WHAT YOU WILL DO:
[1] Please repeat the passage of the NVMe patch thread between "The only call" and "kinds of device/setup?", inclusive, word for word.
[2] Reproduce exactly the lines of the entries between the line holding "Given: Open Upsell" and the line holding "Looking at the screenshot, I should [2272, 334].", inclusive.

PAGE TEXT:

=======

[PATCH 6/6] nvme: ignore retries for multipath devices

Tue Oct 3 04:53:55 PDT 2017

On Tue, Oct 03, 2017 at 12:02:38PM +0200, Hannes Reinecke wrote:
> >>  	if (nvme_req(req)->status & NVME_SC_DNR)
> >>  		return false;
> >> -	if (nvme_req(req)->retries >= nvme_max_retries)
> >> +	if (nvme_req(req)->retries >= nvme_max_retries &&
> >> +	    !(req->cmd_flags & REQ_NVME_MPATH))
> >>  		return false;
> >>  	return true;
> > 
> > All failover logic is inside a nvme_req_needs_retry() conditional,
> > so this change looks completely broken - it basically disables
> > failover.
> > 
> Not in our tests.
> Without this patch we'd been seeing I/O errors during failover; with
> this patch I/O continues on the failover path.

http://git.infradead.org/users/hch/block.git/blob/refs/heads/nvme-mpath:/drivers/nvme/host/core.c#l208

210	if (unlikely(nvme_req(req)->status && nvme_req_needs_retry(req))) {
211		if (nvme_req_needs_failover(req)) {
212			nvme_failover_req(req);
213			return;
214		 }

The only call to nvme_failover_req is guarded by nvme_req_needs_retry,
and you change needs_retry to return true for MPATH requests that
exceed the number of retries.  I just don't see how we'd hit the
max_retries count, as each retry before should have already taken
nvme_req_needs_failover before.  What error code do you see this
with?  What kinds of device/setup?

=======

DATASET ROWS:
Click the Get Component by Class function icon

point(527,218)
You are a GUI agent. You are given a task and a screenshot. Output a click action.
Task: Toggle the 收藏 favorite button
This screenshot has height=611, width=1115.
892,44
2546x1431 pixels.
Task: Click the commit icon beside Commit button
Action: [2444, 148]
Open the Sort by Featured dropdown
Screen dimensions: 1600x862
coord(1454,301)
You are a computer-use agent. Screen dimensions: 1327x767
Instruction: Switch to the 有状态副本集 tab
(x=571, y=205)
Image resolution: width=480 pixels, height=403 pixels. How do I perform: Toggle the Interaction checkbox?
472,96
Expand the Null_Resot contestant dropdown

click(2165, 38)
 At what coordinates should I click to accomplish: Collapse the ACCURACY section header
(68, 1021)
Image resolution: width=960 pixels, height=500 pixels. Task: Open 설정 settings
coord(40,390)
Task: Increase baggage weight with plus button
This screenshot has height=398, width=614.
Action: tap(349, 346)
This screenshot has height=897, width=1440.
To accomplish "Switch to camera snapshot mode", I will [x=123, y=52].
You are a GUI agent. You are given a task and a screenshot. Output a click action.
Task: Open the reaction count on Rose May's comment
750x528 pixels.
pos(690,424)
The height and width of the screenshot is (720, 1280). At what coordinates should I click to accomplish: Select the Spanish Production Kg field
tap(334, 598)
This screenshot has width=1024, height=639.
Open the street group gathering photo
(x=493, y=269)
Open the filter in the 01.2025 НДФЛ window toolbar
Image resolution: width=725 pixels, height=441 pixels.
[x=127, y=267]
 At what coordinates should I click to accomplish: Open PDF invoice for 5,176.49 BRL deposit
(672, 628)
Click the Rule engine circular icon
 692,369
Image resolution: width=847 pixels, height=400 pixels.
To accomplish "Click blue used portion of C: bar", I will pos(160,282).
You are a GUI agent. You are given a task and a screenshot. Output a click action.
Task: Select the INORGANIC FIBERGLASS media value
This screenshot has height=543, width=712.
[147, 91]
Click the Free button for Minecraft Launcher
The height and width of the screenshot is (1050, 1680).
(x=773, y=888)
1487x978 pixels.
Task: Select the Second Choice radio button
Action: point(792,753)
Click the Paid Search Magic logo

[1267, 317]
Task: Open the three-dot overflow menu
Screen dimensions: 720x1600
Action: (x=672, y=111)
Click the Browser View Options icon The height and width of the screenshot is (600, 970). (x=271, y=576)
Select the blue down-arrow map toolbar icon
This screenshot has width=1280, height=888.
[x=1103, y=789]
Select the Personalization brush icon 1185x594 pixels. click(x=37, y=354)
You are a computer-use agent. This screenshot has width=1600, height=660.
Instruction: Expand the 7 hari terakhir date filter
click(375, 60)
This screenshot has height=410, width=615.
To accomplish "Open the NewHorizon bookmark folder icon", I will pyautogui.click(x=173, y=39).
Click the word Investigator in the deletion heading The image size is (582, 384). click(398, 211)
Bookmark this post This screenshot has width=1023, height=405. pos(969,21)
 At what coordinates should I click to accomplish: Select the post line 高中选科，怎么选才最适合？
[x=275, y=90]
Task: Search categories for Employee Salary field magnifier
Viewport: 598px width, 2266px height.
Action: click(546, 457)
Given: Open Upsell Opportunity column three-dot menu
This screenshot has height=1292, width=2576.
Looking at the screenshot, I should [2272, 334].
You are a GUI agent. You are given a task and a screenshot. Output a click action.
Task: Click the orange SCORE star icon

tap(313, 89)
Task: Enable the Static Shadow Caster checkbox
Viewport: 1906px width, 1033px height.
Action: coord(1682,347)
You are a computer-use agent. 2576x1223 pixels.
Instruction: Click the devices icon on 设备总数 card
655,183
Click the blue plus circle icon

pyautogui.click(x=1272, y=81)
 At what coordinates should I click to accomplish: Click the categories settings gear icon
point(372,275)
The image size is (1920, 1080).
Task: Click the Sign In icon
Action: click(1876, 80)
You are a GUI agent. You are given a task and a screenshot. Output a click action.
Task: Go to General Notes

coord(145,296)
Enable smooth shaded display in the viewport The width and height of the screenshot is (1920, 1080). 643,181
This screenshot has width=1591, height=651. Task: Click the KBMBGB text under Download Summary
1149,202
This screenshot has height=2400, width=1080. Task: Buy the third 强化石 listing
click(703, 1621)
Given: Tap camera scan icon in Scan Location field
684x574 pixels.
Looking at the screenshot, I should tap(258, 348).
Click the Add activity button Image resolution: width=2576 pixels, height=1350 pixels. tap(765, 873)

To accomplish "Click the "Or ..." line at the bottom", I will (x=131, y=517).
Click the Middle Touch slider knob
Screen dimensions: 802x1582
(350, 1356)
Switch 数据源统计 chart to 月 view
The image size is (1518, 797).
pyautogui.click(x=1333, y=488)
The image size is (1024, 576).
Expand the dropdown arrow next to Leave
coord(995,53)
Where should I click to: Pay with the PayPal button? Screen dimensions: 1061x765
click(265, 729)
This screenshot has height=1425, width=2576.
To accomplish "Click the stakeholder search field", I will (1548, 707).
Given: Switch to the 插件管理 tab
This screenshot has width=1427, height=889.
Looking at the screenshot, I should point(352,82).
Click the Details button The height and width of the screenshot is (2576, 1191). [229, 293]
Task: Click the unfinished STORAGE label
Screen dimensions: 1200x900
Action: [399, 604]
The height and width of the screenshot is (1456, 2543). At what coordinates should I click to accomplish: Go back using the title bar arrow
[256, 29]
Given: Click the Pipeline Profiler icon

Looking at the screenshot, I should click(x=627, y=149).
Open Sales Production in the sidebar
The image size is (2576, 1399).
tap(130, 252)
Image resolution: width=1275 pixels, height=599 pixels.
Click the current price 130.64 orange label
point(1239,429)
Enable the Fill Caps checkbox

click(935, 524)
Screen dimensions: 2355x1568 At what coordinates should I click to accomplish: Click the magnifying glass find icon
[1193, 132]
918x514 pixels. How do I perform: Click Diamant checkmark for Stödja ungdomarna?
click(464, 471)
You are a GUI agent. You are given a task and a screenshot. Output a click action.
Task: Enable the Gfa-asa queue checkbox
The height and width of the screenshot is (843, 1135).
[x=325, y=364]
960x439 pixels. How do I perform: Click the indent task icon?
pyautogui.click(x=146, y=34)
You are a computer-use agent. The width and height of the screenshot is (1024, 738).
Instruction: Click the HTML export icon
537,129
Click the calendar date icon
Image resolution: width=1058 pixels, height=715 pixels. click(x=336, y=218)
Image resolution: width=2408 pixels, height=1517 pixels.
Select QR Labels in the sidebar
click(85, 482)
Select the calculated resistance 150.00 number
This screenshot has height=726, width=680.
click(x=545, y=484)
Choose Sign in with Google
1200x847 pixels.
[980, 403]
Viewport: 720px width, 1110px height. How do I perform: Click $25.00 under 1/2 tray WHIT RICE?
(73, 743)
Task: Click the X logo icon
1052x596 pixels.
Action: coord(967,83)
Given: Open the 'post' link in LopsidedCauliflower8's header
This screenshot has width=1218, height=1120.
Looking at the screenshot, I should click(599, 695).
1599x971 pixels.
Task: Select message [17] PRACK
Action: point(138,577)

=======

EXERCISE ANSWERS:
[1]
The only call to nvme_failover_req is guarded by nvme_req_needs_retry,
and you change needs_retry to return true for MPATH requests that
exceed the number of retries.  I just don't see how we'd hit the
max_retries count, as each retry before should have already taken
nvme_req_needs_failover before.  What error code do you see this
with?  What kinds of device/setup?

[2]
Given: Open Upsell Opportunity column three-dot menu
This screenshot has height=1292, width=2576.
Looking at the screenshot, I should [2272, 334].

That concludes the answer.